Written instruction:
Rewrite the records below as a numbered list, from the first line through the line with "tap(428, 26)", and leave out the blank lines.

Interface element records:
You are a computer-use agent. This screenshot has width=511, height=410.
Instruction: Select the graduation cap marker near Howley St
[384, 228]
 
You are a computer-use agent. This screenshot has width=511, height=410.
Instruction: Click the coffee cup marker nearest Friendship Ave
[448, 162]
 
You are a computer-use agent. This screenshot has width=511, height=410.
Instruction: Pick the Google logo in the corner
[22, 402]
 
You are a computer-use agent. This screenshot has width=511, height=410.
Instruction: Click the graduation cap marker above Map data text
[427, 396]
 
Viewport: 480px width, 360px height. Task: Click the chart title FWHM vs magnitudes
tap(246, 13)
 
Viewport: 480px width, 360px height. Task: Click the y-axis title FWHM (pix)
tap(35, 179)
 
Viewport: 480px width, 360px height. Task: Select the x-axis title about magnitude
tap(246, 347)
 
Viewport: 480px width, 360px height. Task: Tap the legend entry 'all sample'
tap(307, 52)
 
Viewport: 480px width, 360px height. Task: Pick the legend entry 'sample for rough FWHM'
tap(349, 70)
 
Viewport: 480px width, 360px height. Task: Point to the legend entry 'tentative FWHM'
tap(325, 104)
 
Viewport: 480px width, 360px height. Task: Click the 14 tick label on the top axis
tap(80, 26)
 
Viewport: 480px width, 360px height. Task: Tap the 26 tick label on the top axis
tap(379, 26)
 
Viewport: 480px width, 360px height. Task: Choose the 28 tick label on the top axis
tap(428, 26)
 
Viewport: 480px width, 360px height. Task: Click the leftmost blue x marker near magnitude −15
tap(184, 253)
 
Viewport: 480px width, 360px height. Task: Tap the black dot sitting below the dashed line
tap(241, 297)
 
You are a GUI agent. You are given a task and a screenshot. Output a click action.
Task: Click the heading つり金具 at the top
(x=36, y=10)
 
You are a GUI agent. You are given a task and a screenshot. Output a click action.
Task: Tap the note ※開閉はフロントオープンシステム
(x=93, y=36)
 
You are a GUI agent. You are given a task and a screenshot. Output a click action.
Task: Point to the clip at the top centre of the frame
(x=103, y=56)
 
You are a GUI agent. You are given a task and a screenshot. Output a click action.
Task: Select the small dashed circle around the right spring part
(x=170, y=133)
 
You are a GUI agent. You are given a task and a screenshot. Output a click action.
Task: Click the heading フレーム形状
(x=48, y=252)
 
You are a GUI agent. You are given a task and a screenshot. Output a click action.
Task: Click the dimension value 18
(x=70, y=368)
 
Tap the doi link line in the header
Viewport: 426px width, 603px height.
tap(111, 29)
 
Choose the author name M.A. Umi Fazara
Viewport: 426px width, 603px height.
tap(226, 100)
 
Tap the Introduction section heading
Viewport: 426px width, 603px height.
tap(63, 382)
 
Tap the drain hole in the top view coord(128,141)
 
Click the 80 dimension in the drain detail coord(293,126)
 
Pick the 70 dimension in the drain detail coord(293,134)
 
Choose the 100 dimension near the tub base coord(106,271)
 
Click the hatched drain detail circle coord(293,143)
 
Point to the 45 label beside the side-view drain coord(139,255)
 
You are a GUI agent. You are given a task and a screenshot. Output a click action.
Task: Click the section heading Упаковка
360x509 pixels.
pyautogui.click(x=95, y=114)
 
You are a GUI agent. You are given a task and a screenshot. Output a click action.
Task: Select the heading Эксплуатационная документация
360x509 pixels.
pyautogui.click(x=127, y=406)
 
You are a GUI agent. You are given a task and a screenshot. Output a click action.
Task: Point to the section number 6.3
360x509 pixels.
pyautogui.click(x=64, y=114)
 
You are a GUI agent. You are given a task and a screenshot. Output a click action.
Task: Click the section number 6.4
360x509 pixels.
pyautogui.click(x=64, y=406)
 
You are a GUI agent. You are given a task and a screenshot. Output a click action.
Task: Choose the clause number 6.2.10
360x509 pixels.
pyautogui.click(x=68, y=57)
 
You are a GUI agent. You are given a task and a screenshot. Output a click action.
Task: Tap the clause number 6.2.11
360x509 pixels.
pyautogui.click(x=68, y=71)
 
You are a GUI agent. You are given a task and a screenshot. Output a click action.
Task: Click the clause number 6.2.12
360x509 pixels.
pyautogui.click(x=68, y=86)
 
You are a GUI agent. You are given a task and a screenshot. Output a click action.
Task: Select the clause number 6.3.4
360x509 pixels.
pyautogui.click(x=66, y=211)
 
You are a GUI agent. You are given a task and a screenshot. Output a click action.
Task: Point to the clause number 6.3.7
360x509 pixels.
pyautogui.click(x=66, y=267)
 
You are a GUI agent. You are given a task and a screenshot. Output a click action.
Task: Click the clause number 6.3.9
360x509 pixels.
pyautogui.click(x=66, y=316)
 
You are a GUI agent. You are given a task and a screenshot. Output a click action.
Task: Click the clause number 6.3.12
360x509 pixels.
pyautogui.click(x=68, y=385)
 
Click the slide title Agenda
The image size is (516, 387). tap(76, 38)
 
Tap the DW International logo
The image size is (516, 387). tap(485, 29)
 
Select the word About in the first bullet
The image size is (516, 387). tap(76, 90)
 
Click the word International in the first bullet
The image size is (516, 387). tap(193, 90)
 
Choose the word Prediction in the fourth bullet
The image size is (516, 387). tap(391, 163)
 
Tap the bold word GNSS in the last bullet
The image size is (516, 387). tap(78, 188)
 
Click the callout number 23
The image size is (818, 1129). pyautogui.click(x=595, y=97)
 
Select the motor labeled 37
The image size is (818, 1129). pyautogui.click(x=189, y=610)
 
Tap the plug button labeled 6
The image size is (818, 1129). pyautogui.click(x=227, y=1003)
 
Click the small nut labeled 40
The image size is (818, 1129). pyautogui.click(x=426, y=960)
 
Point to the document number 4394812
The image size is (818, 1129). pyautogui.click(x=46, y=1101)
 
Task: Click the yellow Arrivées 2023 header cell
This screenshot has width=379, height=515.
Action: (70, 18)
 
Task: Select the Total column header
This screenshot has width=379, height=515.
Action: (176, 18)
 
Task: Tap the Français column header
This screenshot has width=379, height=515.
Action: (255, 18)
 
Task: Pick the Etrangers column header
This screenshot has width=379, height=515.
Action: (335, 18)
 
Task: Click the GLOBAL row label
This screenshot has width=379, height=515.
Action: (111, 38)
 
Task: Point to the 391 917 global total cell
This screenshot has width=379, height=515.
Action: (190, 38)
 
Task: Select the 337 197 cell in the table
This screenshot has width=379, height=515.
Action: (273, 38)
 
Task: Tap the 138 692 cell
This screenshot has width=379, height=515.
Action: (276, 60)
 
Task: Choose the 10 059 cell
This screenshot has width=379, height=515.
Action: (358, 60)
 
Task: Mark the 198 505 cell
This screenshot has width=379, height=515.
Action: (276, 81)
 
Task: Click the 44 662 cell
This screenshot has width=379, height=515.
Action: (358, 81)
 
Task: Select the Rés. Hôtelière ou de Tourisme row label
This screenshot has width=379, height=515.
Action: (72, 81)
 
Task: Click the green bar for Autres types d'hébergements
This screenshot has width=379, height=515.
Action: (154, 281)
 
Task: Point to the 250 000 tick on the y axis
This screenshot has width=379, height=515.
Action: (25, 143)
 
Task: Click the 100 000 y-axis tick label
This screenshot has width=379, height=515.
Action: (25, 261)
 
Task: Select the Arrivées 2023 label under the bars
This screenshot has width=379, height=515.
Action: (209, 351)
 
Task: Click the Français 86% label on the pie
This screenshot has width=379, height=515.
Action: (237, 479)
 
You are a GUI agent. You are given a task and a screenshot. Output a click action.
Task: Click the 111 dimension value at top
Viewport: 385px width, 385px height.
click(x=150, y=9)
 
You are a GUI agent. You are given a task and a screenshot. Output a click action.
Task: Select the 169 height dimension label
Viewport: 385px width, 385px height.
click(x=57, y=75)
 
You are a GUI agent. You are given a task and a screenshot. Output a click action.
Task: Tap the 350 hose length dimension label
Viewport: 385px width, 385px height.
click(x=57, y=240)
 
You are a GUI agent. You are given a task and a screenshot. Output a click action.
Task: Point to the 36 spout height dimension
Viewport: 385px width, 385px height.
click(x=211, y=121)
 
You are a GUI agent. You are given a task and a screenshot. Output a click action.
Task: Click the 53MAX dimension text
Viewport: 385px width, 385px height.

The result:
1. You are a computer-use agent. This screenshot has width=511, height=410.
2. Instruction: Select the graduation cap marker near Howley St
3. [384, 228]
4. You are a computer-use agent. This screenshot has width=511, height=410.
5. Instruction: Click the coffee cup marker nearest Friendship Ave
6. [448, 162]
7. You are a computer-use agent. This screenshot has width=511, height=410.
8. Instruction: Pick the Google logo in the corner
9. [22, 402]
10. You are a computer-use agent. This screenshot has width=511, height=410.
11. Instruction: Click the graduation cap marker above Map data text
12. [427, 396]
13. Viewport: 480px width, 360px height. Task: Click the chart title FWHM vs magnitudes
14. tap(246, 13)
15. Viewport: 480px width, 360px height. Task: Click the y-axis title FWHM (pix)
16. tap(35, 179)
17. Viewport: 480px width, 360px height. Task: Select the x-axis title about magnitude
18. tap(246, 347)
19. Viewport: 480px width, 360px height. Task: Tap the legend entry 'all sample'
20. tap(307, 52)
21. Viewport: 480px width, 360px height. Task: Pick the legend entry 'sample for rough FWHM'
22. tap(349, 70)
23. Viewport: 480px width, 360px height. Task: Point to the legend entry 'tentative FWHM'
24. tap(325, 104)
25. Viewport: 480px width, 360px height. Task: Click the 14 tick label on the top axis
26. tap(80, 26)
27. Viewport: 480px width, 360px height. Task: Tap the 26 tick label on the top axis
28. tap(379, 26)
29. Viewport: 480px width, 360px height. Task: Choose the 28 tick label on the top axis
30. tap(428, 26)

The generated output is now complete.